In a report published this weekthe Humanitarian Organization for the Economy of Migration (HOME), a Singapore based group which advocates for the rights of migrant workers, has documented the “invisible wounds” that employers often inflict on domestic workers, many of whom are migrants from the Philippines.
Reports say that while emotional abuse “tends to be viewed as less serious” than physical or sexual assault, it “involves a serious and pervasive pattern of behavior” that can lead to depression and anxiety. Since this type of abuse is inherently “non-physical and may not produce the kinds of tangible, material, or visible ramifications that other types of abuse such as physical and sexual abuse may have”, it is also much more difficult to identify and, in extremis, to prosecute.
HOME’s report, which follows previous research on forced labor and the mental well-being of Singapore’s migrant domestic workers, was based on extensive focus group discussions with 22 migrant domestic workers who resided at HOME’s Singapore shelter. in 2019, the majority of them from The Philippines. The report also draws on data on around 1,800 other cases collected by the organization between 2019 and 2021.
He argues that emotional abuse can include any or all of the following: threats, intimidation and insults; social isolation, surveillance and invasion of privacy; and lack of respect for the worker’s position as an employee, which can instill feelings of embarrassment and helplessness.
The 56-page report offers granular details on the daily challenges faced by migrant domestic workers. An employee interviewed by HOME was belittled by her employer, who constantly told her that “you’re just a maid” and told her that if she tried to return to the employment office, they would send her back to the Philippines .

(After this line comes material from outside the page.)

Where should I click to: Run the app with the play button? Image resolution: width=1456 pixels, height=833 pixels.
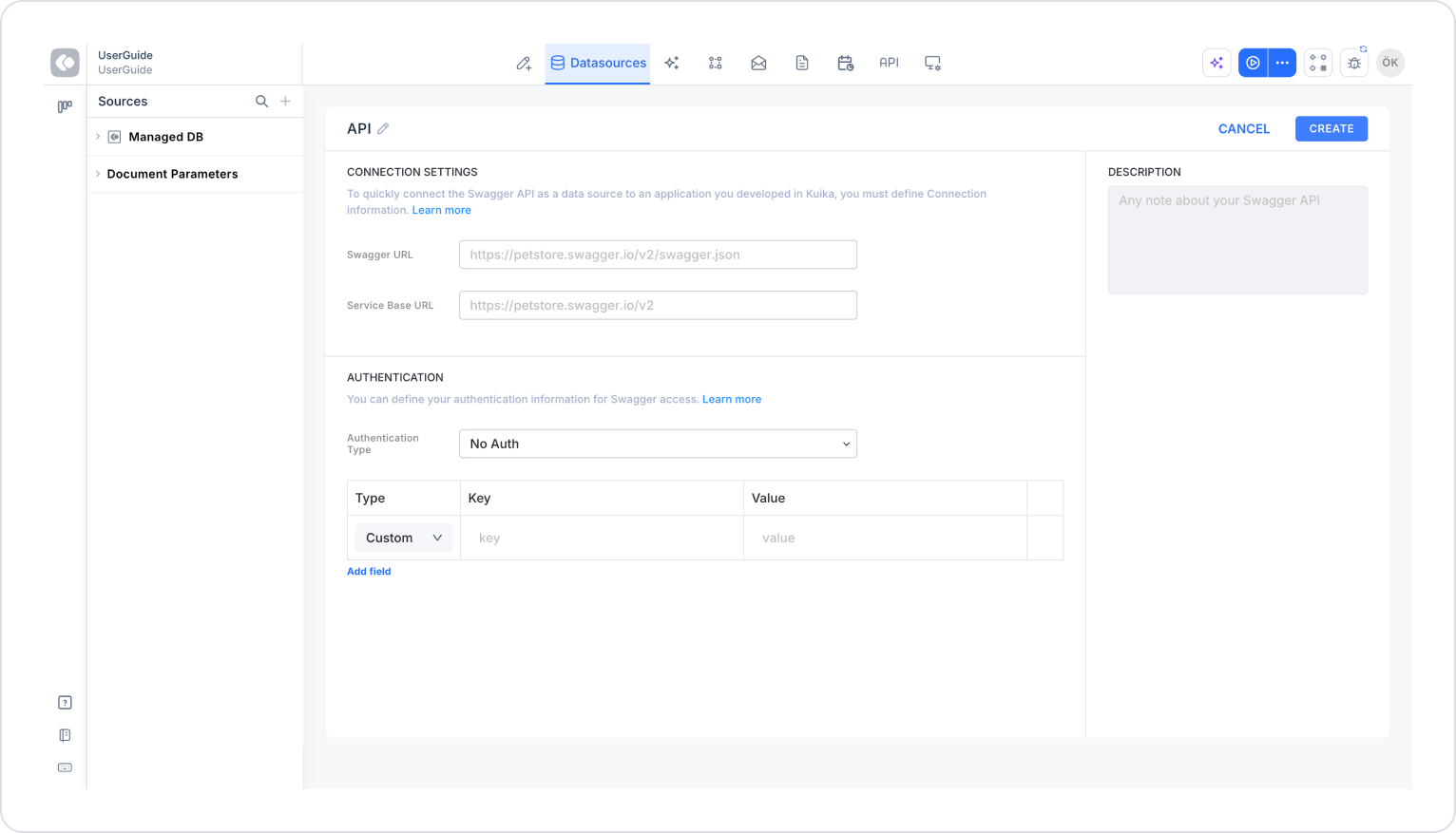click(x=1253, y=63)
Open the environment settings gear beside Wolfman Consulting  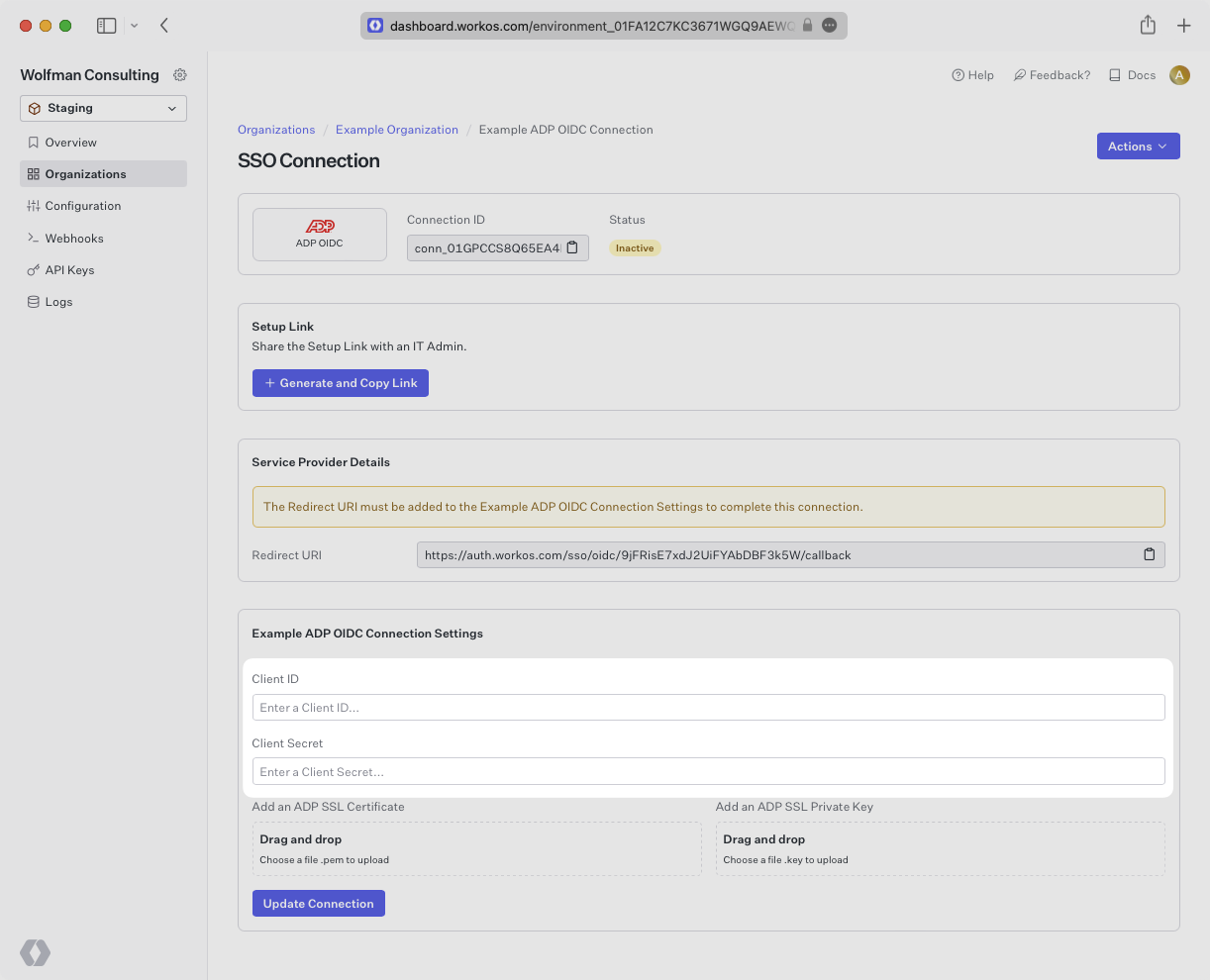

Another was watched by an elaborate system of CCTV cameras, including one in the bedroom she slept in, and forced to work 16-hour days. This worker, the report says, “felt really uncomfortable knowing that the camera was in the room and that her privacy was being violated, with her employer watching her every action.” HOME says using CCTV cameras to spy on domestic workers has become “common practice” in Singapore.
HOME and other advocacy groups have long documented how Singapore’s foreign migrant workers – who play a critical but often overlooked role in maintaining the gleam of the city-state’s gleaming modernity – are falling victim to abuse and exploitation of labor rights. This is particularly the case for women employed as domestic servants or nannies, who often live with their employer and whose treatment and working conditions are therefore much more difficult for labor advocates to monitor.
A previous HOME report argued that the work of foreign domestic workers in Singapore, who earn between S$300 and S$400 (US$215) and S$400 (US$287) per month, is “largely invisible and unregulated”, and that their plight is mostly “invisible in the private sphere of their employers’ households.
“When MDWs face emotional abuse, they are particularly vulnerable victims who exist in a dependent relationship with their abusers with limited means to escape or change the circumstances of their situation,” the report states.
At the root of these cases, HOME argues, is a glaring power imbalance between employer and employee, and that Singapore needs to expand its current legislative protections to encompass these less obvious forms of abuse.
“When domestic work and the people who perform it are afforded adequate legislative protection,” he says, “attitudes and perception towards domestic work will invariably change and instances of emotionally abusive behavior will be minimized”.